* **Exercise instructions**:
Copy exactly the lines of the data below that run from the line holding "PSO Requirements (410, 2117)" through the line holding "回到首頁 (410, 402)", both ends included.

Collected data:
· · · · ·
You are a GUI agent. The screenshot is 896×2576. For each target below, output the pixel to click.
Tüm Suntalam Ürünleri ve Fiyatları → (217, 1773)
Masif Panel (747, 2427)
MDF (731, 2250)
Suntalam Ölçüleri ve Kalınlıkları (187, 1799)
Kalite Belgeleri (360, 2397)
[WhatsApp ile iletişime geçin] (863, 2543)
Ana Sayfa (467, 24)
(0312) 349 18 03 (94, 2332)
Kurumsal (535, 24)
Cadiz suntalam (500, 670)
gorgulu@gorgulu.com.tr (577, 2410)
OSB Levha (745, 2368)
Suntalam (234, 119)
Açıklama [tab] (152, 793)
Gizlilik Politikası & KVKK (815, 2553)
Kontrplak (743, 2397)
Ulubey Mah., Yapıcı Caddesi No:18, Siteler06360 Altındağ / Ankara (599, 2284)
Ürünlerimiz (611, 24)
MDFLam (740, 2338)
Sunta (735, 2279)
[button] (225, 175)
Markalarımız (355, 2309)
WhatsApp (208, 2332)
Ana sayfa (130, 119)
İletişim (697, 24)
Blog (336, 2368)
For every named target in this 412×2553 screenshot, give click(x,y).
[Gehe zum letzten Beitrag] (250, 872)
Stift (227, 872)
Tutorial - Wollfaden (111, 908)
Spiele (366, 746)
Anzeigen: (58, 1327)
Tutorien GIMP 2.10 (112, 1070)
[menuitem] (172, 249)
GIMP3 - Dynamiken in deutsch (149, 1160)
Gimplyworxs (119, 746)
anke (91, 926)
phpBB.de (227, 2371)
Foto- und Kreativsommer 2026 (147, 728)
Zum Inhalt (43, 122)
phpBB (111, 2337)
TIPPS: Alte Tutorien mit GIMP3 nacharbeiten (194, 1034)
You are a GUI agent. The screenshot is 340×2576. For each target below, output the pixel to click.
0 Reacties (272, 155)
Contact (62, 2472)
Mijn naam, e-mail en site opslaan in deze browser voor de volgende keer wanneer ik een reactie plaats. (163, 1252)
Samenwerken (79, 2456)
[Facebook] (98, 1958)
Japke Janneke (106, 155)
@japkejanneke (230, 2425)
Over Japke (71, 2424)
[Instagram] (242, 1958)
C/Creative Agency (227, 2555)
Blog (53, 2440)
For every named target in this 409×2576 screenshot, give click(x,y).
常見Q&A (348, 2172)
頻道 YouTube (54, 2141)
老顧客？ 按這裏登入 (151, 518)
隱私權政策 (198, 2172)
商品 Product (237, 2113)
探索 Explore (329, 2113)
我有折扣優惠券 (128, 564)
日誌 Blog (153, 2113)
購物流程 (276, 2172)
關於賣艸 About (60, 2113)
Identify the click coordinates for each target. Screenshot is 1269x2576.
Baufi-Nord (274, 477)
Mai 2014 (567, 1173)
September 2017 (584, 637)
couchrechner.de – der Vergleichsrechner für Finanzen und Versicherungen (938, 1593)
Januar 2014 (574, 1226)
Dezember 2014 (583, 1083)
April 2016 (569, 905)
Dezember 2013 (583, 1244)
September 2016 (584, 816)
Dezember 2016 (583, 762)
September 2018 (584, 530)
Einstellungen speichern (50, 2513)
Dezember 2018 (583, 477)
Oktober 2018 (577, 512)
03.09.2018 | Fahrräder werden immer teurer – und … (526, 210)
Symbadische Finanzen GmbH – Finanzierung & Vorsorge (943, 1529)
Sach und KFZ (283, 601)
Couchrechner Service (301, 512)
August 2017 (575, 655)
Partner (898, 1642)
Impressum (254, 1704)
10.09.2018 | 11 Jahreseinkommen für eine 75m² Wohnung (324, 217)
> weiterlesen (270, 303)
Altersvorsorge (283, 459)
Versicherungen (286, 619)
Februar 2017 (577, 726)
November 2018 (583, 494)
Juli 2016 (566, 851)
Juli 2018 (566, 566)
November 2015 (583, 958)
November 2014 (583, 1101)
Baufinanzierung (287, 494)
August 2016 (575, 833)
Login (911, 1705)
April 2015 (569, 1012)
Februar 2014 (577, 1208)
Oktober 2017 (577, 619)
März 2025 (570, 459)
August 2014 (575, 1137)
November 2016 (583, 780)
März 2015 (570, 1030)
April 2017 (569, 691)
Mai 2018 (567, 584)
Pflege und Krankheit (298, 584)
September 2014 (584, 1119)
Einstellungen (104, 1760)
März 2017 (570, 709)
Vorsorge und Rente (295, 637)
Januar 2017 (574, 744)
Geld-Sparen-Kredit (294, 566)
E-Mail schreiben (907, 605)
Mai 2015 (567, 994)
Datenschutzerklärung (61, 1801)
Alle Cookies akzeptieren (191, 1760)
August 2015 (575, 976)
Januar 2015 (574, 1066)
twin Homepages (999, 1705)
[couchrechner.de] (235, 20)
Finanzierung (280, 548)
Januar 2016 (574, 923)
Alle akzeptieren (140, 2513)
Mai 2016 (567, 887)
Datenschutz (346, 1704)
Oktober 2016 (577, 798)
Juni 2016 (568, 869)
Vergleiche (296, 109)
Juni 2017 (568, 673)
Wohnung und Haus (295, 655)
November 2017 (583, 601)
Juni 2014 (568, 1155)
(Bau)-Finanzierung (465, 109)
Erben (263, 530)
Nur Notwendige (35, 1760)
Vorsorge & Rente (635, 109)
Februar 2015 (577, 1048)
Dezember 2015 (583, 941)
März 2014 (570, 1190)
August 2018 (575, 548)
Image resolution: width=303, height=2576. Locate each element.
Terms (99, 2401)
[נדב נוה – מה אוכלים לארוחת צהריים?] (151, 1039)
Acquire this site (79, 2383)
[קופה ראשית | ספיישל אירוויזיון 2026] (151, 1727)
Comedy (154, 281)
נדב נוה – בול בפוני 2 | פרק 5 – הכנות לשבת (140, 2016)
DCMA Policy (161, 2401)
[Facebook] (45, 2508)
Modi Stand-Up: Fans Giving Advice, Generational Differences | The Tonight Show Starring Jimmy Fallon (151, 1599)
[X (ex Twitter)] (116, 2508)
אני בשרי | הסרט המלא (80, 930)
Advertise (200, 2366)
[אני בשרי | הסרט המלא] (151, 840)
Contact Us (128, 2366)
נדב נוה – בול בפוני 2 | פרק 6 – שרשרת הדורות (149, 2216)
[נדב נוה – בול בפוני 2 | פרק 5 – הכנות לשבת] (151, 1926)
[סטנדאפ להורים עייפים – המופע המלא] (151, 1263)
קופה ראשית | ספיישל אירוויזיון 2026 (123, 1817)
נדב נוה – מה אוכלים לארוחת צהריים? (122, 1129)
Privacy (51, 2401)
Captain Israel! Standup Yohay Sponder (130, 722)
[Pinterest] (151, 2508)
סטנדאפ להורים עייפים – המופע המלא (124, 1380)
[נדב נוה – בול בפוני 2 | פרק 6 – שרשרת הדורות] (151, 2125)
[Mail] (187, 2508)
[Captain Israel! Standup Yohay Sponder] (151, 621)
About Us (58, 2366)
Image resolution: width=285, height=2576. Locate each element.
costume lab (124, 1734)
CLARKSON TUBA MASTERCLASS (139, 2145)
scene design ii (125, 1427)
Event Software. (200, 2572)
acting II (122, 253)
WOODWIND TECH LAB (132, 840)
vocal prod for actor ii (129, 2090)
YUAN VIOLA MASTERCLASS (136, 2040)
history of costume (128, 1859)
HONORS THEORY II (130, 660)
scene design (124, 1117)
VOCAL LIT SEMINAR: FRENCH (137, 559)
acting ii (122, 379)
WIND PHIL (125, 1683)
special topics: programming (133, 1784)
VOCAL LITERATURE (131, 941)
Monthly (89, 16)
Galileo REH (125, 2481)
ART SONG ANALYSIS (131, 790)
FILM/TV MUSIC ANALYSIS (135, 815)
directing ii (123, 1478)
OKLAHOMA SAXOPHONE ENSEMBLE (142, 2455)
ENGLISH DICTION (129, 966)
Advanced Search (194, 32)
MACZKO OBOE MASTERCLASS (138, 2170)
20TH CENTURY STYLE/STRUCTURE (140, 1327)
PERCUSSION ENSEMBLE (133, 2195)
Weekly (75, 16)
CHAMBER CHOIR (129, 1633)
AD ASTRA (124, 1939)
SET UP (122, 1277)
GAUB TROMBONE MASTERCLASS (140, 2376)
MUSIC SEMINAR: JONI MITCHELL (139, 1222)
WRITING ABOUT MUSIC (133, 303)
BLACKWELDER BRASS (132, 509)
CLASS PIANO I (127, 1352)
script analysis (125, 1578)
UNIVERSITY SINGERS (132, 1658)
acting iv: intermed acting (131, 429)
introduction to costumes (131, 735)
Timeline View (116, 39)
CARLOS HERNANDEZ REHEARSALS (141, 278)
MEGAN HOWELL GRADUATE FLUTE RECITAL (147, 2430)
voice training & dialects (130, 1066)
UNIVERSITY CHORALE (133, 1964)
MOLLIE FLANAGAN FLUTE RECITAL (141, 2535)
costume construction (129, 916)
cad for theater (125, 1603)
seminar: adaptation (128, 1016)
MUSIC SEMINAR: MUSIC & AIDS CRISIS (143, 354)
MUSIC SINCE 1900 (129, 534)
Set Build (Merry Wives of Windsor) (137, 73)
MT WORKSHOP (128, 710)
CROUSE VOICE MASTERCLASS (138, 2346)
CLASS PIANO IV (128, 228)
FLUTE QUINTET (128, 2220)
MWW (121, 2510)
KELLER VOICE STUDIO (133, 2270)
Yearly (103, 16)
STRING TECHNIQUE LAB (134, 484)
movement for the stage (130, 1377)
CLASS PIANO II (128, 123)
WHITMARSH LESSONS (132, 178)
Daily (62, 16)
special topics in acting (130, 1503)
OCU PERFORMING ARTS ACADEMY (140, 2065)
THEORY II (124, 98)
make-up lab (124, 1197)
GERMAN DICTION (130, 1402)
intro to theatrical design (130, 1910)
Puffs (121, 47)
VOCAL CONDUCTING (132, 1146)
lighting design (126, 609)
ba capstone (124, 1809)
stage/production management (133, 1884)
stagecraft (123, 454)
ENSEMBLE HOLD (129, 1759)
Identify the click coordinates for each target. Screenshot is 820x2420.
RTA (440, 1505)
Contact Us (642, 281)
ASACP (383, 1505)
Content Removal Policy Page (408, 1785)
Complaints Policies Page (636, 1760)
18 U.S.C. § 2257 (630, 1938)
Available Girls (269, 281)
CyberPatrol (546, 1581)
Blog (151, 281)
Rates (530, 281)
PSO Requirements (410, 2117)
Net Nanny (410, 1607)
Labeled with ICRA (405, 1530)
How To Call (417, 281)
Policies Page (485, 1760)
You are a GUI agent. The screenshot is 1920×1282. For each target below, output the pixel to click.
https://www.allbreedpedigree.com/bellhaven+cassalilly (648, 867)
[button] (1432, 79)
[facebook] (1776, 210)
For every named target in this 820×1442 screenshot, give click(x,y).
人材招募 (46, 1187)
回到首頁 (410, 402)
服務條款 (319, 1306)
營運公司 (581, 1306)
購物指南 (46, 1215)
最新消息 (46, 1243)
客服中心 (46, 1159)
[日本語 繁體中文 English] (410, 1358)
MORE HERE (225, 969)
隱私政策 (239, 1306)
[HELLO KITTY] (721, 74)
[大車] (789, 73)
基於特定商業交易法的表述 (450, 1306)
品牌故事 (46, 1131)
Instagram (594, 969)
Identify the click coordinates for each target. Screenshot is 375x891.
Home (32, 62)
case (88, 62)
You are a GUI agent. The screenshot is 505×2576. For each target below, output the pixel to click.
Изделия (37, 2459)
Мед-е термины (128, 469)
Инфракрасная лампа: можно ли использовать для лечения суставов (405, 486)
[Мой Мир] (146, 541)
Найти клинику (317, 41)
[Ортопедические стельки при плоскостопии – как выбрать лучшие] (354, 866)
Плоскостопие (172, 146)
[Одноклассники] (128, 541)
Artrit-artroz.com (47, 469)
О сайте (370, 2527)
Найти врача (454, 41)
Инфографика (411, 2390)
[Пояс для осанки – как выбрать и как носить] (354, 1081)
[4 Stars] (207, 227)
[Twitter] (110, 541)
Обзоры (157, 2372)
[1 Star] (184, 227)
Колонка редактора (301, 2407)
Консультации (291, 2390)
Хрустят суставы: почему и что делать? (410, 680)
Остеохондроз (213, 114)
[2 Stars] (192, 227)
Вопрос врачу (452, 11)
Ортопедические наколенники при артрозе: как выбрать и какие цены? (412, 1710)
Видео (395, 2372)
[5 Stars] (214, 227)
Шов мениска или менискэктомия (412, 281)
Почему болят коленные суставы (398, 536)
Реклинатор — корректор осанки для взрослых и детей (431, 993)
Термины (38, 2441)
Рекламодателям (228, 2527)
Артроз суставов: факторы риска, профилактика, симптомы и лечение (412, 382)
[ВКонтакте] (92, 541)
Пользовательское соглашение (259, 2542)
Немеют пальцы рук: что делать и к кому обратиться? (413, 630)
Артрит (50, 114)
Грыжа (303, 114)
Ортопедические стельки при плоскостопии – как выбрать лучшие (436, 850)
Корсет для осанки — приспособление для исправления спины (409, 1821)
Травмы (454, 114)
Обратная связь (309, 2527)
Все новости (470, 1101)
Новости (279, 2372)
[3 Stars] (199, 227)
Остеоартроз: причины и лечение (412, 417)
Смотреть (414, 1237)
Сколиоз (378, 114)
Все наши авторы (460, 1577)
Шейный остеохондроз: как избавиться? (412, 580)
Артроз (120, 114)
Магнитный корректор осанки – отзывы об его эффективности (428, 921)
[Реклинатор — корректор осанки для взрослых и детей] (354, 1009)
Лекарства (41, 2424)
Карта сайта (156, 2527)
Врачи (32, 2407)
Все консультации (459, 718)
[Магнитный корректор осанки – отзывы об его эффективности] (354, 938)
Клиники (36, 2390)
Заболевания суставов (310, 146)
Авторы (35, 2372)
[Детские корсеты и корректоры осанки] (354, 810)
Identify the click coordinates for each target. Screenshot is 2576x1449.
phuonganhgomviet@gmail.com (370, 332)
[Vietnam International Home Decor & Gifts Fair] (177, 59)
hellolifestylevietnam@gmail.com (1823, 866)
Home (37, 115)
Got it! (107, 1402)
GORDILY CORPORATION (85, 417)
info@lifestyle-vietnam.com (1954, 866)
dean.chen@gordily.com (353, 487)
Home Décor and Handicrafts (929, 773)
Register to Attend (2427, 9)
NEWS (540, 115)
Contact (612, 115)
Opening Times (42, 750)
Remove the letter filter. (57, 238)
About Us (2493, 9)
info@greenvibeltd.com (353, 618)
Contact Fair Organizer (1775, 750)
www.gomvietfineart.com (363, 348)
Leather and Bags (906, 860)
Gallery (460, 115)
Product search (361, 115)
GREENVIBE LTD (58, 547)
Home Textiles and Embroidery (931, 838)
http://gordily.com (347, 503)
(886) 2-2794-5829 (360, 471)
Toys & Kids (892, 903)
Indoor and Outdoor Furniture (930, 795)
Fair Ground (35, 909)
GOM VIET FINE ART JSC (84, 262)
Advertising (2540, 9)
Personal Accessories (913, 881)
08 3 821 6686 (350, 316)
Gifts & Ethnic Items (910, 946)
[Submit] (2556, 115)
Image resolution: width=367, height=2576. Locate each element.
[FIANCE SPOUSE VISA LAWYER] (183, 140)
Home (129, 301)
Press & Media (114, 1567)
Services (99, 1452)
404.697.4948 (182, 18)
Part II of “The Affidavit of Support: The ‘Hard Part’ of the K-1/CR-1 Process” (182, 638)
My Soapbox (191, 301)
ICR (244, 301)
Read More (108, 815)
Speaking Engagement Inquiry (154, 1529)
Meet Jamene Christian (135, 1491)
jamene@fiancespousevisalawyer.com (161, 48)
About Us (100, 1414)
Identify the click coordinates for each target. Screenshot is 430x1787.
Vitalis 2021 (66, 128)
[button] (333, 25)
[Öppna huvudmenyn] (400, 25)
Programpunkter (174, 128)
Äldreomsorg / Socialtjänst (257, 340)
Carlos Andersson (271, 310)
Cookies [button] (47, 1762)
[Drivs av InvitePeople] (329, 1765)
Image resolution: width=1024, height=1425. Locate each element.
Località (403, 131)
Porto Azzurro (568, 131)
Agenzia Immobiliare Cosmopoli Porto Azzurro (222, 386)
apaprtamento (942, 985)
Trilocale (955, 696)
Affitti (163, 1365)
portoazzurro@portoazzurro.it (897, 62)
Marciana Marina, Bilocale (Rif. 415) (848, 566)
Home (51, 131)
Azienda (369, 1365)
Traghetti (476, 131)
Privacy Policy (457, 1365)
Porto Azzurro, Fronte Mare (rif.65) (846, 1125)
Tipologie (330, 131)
· · · · ·
* **Final answer**:
PSO Requirements (410, 2117)
Net Nanny (410, 1607)
Labeled with ICRA (405, 1530)
How To Call (417, 281)
Policies Page (485, 1760)
You are a GUI agent. The screenshot is 1920×1282. For each target below, output the pixel to click.
https://www.allbreedpedigree.com/bellhaven+cassalilly (648, 867)
[button] (1432, 79)
[facebook] (1776, 210)
For every named target in this 820×1442 screenshot, give click(x,y).
人材招募 (46, 1187)
回到首頁 (410, 402)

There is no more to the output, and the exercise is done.